Getting Things Done

The “Bigger Picture” Reviews

Yes, at some point you must clarify the larger outcomes, the long-term goals, the visions and principles that ultimately drive, test, and prioritize your decisions. What are your key goals and objectives in your work? What should you have in place a year or three years from now? How is your career going?

You need to assess your life and work at the appropriate horizons, making the appropriate decisions, at the appropriate intervals, in order to really come clean. That’s a lifelong invitation and obligation to yourself, to fulfill whatever your unfinished destiny or intentionality happens to be.

Experience has shown that executives don’t spend enough time with long-term vision planning.   More often than not, it’s because everyone is so buys getting through the Thing-I-Have-To-Do-Now.   By following the GTD methodology, you can create that strategic planning time.

Engaging: Making the Best Action Choices 

Trust your heart.
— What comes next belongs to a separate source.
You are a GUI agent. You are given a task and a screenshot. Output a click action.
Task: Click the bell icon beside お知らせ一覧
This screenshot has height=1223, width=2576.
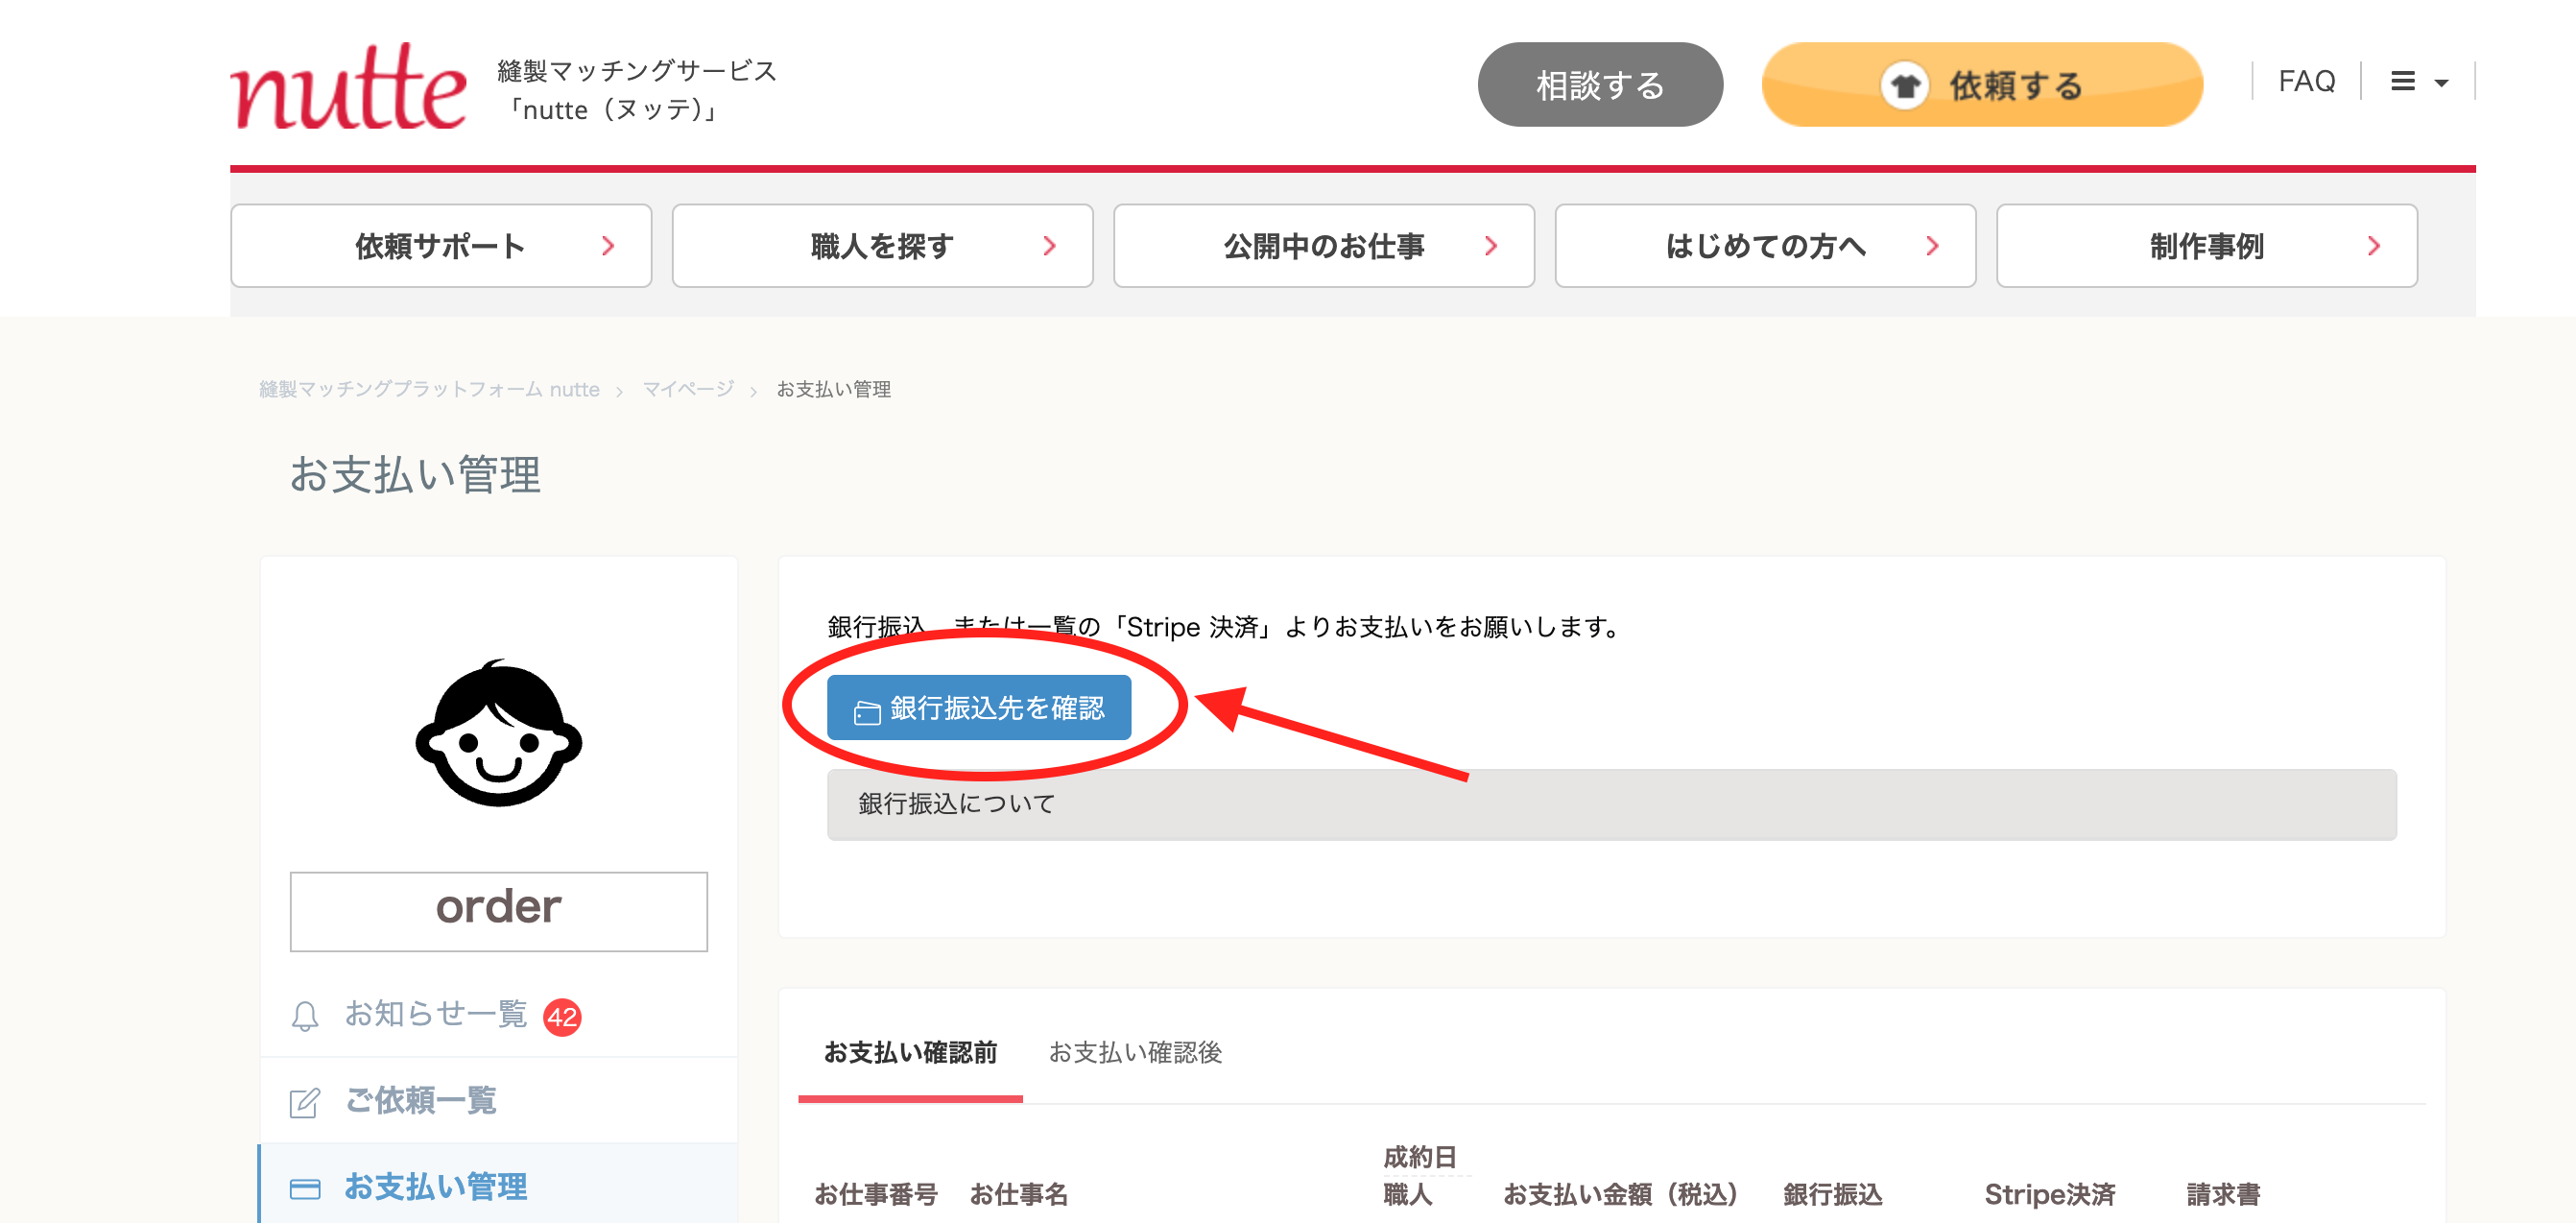305,1016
Or your spirit. Or, if you’re allergic to those kinds of words, try these: your gut, the seat of your pants, your liver, your intuition—whatever works for you as a reference point that has you step back and access whatever you consider the source of your inner wisdom.

That doesn’t mean you throw your life to the winds—

I have found three priority frameworks to be enormously helpful in the context of deciding actions:

  • The four-criteria model for choosing actions in the moment
  • The threefold model for evaluating daily work
  • The six-level model for reviewing your own work

The Four-Criteria Model for Choosing Actions in the Moment

Remember that you make your action choices based on the following four criteria, in order:

  • Context: At any point in time, the first thing to consider is, what could you possibly do, where you are, with the tools you have? If you can’t do the action because you’re not in the appropriate location or don’t have the appropriate tools, don’t worry about it.
    • Your action lists should fold in or out, based on what you could possibly do at any time.
    • I frequently encourage people I’m working with to structure their list categories early on as they’re processing their in-trays, because that automatically grounds their projects in the real things that need to get done to get them moving.
    • Creative Context Sorting: As you begin to implement this methodology consistently, you will invariably find inventive ways to tailor your own contextual categories to fit your situation.
  • Time available :  Do the items that fit into the time you have available right-now
  • Energy available:  I recommend that you always keep an inventory of things that need to be done that require very little mental or creative horsepower. When you’re in one of those low-energy states, do those things. Casual reading (magazines, articles, catalogs, Web surfing), contact data that needs to be inputted, file purging, backing up your computer, even just watering your plants and filling your stapler—these are some of the myriad things that you need or want to deal with sometime anyway.

This is one of the best reasons for having very clean edges to your personal management system: it makes it easy to continue doing productive activity when you’re not in top form. If you’re in a low-energy mode and your reading material is disorganized, your receipts are all over the place, your filing system is chaotic, and your in-tray is dysfunctional, it just seems like too much work to find and organize the tasks at hand, so you simply avoid doing anything at all and then you feel even worse. One of the best ways to increase your energy is to close some of your loops. So always be sure to have some easy loops to close, right at hand.

  • Priority:  At any point in time, you’ll be engaged in one of three types of activities:
    • Doing predefined work
    • Doing work as it shows up
    • Defining your work

Many people let themselves get sucked into the second activity—dealing with unplanned and unexpected things that show up—much too easily, and let the other two slide, to their detriment.

If you let yourself get caught up in the urgency of the moment, without feeling comfortable about what you’re not dealing with, the result is frustration and anxiety. Too often the stress and reduced effectiveness are blamed on the surprises. If you know what you’re doing and what you’re not doing, surprises are just another opportunity to be flexible and creative, and to excel.

Another reason people consider unexpected demands or requests negative is because they don’t trust their own system and behaviors to be able to put a “bookmark” on any resulting action that needs to be taken, or on the work they’re doing at the moment. They know they need do something about the new work that just showed up, but they don’t trust that a simple note in their own in-tray will ensure it is handled with proper timing.

Research has now proven that you can’t actually multitask, i.e.put conscious focused attention on more than one thing at a time; and if you are trying to, it denigrates your performance considerably.  You are really just doing 2 things poorly – slightly quicker.

If you have established practices for parking still-incomplete items midstream, however, your focus can shift cleanly from one to the next and back again, with the precision of a martial artist who appears to fight four people at once, but who in reality is simply rapidly shifting attention.

Your ability to deal with surprise is your competitive edge, and a key to sanity and sustainability in your lifestyle.